En esos años vivía en Villa Hermosa, un barrio arrabalero de Medellín, de gente peligrosa y atractiva, con las que no debía meterme, según las prohibiciones repetidas de mi casa. A veces veía por la ventana a posibles criminales y aventureros, pero terminé más interesado en los incidentes de la Isla del Tesoro y en sus bandidos, o en las batallas de Robin Hood, que me producían una emoción sin límites, que en los azarosos personajes que recorrían las calles vecinas y apenas me asustaban.

Lo que leía acabó siendo más real que el mundo exterior, creo que en parte porque cuando uno tiene una biblioteca personal, los personajes están siempre al alcance de la mano. Una de las gracias de la biblioteca en casa, en un pequeño estante al lado de la cama, es que uno lee y relee las mismas historias, vuelve a ellas cuando empieza a sentir que el capitán Nemo está haciéndose borroso, cuando ya no recuerda los sufrimientos de Oliver Twist o se le olvidan las palabras mágicas de Aladino.

Registros de posición del objetivo:
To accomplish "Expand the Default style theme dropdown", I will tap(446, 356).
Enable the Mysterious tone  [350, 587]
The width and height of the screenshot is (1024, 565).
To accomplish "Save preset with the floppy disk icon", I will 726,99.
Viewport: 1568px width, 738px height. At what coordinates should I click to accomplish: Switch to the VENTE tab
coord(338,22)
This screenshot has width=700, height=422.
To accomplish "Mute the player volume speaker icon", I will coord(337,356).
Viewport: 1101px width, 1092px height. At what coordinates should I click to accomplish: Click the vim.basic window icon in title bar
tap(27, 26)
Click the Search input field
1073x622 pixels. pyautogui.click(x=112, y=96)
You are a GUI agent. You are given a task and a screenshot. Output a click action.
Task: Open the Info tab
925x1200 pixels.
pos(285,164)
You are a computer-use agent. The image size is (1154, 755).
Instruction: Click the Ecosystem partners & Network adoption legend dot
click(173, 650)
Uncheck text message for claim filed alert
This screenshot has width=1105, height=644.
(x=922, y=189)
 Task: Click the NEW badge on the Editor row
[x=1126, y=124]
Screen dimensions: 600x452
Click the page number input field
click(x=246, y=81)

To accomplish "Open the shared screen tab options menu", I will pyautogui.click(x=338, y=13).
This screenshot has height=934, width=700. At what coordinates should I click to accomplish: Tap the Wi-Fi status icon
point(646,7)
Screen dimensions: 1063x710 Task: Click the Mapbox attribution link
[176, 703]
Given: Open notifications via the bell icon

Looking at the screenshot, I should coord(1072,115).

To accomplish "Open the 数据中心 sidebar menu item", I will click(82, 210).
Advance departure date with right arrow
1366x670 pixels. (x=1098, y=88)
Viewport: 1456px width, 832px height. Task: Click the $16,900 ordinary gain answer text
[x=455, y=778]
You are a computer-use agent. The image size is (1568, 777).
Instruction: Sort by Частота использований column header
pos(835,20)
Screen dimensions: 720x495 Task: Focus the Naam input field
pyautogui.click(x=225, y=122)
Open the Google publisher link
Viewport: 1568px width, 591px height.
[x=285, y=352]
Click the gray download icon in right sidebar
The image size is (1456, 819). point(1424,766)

DESCRIPCIÓN DEL EJERCICIO: Reproduzca completo y sin alteración alguna el fragmento sobre las lecturas de infancia en Villa Hermosa. Las filas no intervienen en absoluto en este ejercicio.

RESPUESTA DEL EJERCICIO:
En esos años vivía en Villa Hermosa, un barrio arrabalero de Medellín, de gente peligrosa y atractiva, con las que no debía meterme, según las prohibiciones repetidas de mi casa. A veces veía por la ventana a posibles criminales y aventureros, pero terminé más interesado en los incidentes de la Isla del Tesoro y en sus bandidos, o en las batallas de Robin Hood, que me producían una emoción sin límites, que en los azarosos personajes que recorrían las calles vecinas y apenas me asustaban.

Lo que leía acabó siendo más real que el mundo exterior, creo que en parte porque cuando uno tiene una biblioteca personal, los personajes están siempre al alcance de la mano. Una de las gracias de la biblioteca en casa, en un pequeño estante al lado de la cama, es que uno lee y relee las mismas historias, vuelve a ellas cuando empieza a sentir que el capitán Nemo está haciéndose borroso, cuando ya no recuerda los sufrimientos de Oliver Twist o se le olvidan las palabras mágicas de Aladino.